If you get over to Portland at all, Rhul carries the Maxant. Not sure if they are in stock, but if they are you would save some on shipping.

http://www.bee-outside.com/honeyextractor20frame-mxnt.aspx


----------



## sqkcrk (Dec 10, 2005)

SWM said:


> Those old Woodmans are built like a tank but I wouldn't pay $1200 for one. The Dadant 20 Frame will actually hold 36 frames of any size, including deeps. But yeah, you're looking at close to 2K with stand and shipping.


And you would still have something of value when the time comes to sell. To me another $800.00 would be a better investment.

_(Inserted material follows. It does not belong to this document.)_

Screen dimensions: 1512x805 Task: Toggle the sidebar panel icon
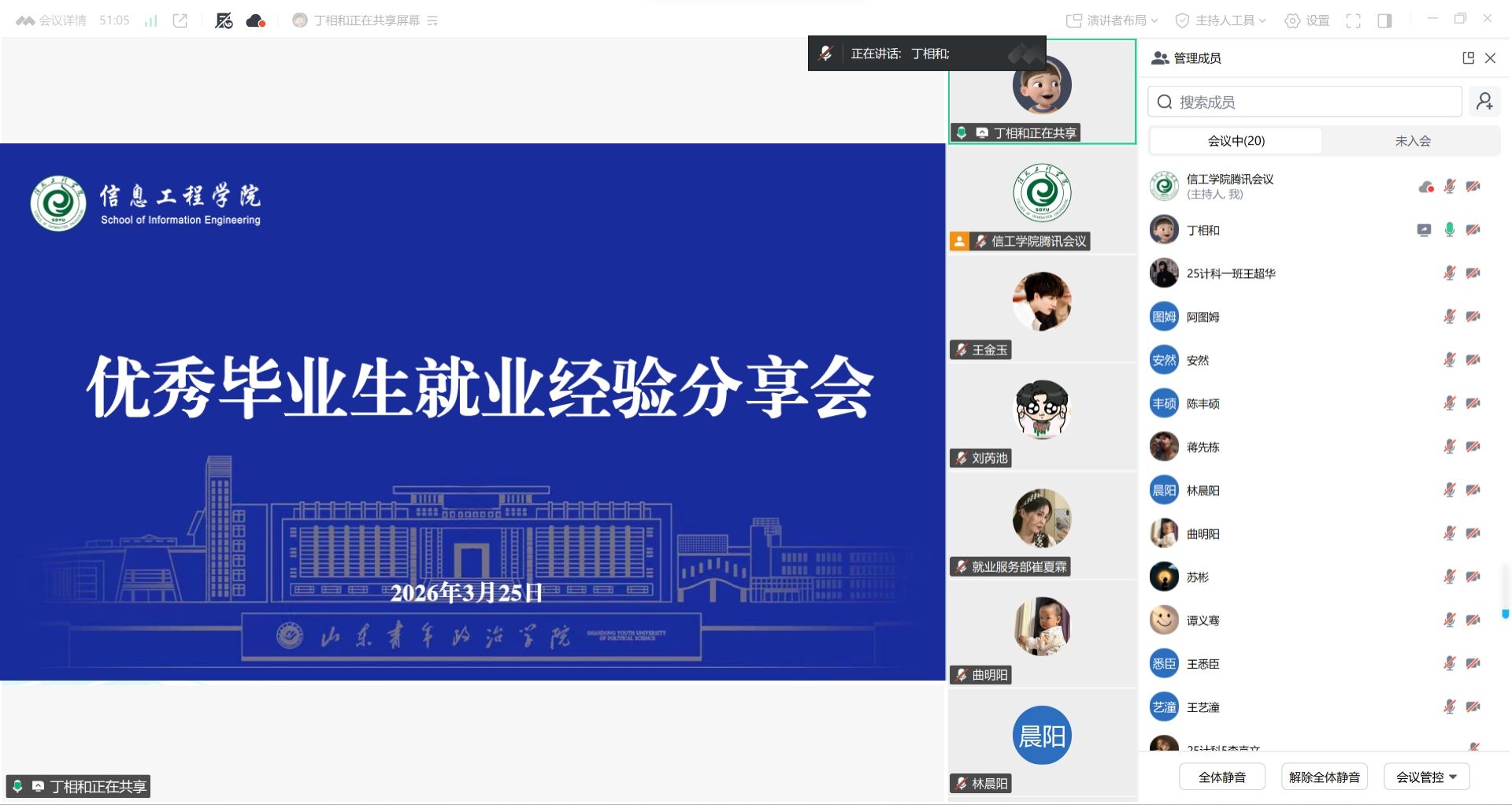1384,21
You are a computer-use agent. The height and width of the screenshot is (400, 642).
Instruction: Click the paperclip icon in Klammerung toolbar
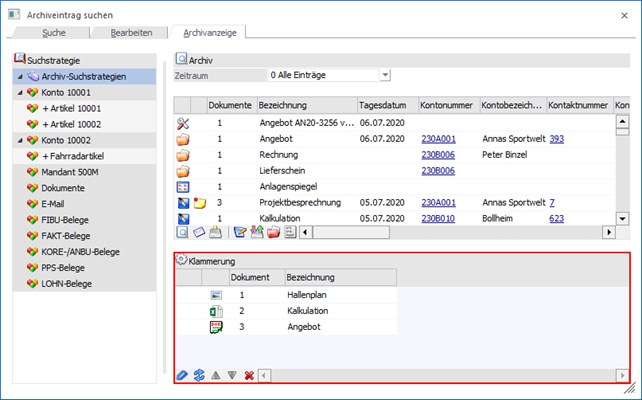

But maybe the OPer has his mind set on buying this unit. I'd say half what he's asking, if that.


----------



## yousowise (Apr 14, 2011)

I am not totally set on buying the Woodman. I talked with a dadant rep yesterday to get a shipping quote, he also recommended not loading the extractor with more than 20 deeps. He said for people in the southern part of the US that works fine, but that in the northern half of the US if you pack that many in there you will be leaving honey in the frames (I am not certain why, maybe moisture or temperature?). My goal is to get to approximately 100 colonies over the next couple years, I am at 17 right now and hope to be around 50 by this fall. From your experience would the 20 frame extractor be sufficient for 100 colonies?


----------



## sqkcrk (Dec 10, 2005)

Yes it would.

I don't get the will leave honey in the combs. Can't the thing get up to full speed when full of frames? Maybe 20 deep frames is all that will fit at one time because of the size? When extracting deep combs, even in an 80 frame extractor, sometimes I have put medium depth frames in between some deep frames. Never have I felt as though I had left honey in the combs. No more than usual.


----------



## Roland (Dec 14, 2008)

That north/south comment sounds funny. We run a 32 deep frames in an old Dadant, and have no problems in Wisconsin.

Crazy Roland


----------



## yousowise (Apr 14, 2011)

I did not push the issue with the rep., I think he mentioned temperature as the reason why. If you use a hot room this may not be an issue? I do not have hot room but usually extract in July when temps here are 90+. It is good to know that others have loaded more and have not had problems. I am leaning toward the Dadant 20 frame stainless extractor, anyone have a gently used one for sale?


----------



## My-smokepole (Apr 14, 2008)

There is one on e-flea.


----------



## jim lyon (Feb 19, 2006)

Roland said:


> That north/south comment sounds funny. We run a 32 deep frames in an old Dadant, and have no problems in Wisconsin.
> 
> Crazy Roland


That because it is funny. I assume they are referring to temps. 90 degree plus is pretty common most anywhere in the US in the months of July and August when most extraction is done.


----------



## D Coates (Jan 6, 2006)

Roland said:


> That north/south comment sounds funny. We run a 32 deep frames in an old Dadant, and have no problems in Wisconsin.
> 
> Crazy Roland


Ditto here. I've only got 25 hives and run an old ('79, converted to current) Dadant 20 (deeps) but fill it to 36 when extracting supers with no problems. I extract early July and Sept. It's good to get an extractor you can grow into but you'll find you need other equipment to support it as you grow in hive numbers. Even at 25 the major bottleneck I had was uncapping the frames and then handling them. I got a Maxant uncapping tank, chain uncapper and cappings spinner over the last few years.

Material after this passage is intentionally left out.